Occupy the Heart of the Island, July 2012
     Perhaps, in some way that is why the case of Quebec (and various other minorities around the world) is somewhat different. The Francophone people in Quebec , like Aboriginal peoples, have something to defend (the beauty of their land, their language, the particular values that were entrenched in the Quiet Revolution of the 1970s). And yet, the majority in Quebec have been integrated into the values and lifestyle of the neoliberal economy and are all too willing to trust their social and political institutions to serve their needs -- much as is in the case for the Rest of Canada.

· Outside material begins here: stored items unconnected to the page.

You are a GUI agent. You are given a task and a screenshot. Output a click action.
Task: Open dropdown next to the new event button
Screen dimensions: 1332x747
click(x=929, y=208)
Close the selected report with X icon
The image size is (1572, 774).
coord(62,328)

    There may now be a change at work. There is scepticism about the political machinery and its leaders; there is disgust at the way the financial world is functioning; there is a growing rejection of continuous cuts to social services; development plans erode the land itself; we witness a surrender of education to market interests; the French language is eroded in public places. These issues have drawn hundreds of thousands into the streets in recent month to defend what they have build and to demand accountability from their government. It remains to be seen whether that energy can get translated into a genuine cry for fundamental change.
Occupy the Place of the People, October, 2011
     The strength of the movement lies in its grassroots organizations, and here as elsewhere those organizations have tended to be dependent on financial support from various levels of government. What is needed is the creation of a broad grassroots economic and political life that is independent of government and not at all beholden to it. Here in Quebec we are at the beginning of this process.
    Very likely an election will be called within a month (to be held in early September). Already the pundits are saying that much depends on whether the students (who have led the charge since the beginning of the Maple Springtime this year) will translate their protest into political action by registering en masse and going out to vote. What is important is that, while no one thinks that a change of government will resolve the underlying issues, a more responsive government might be in a position to catalyze the grassroots energy into daring fundamental changes to our political and economic life.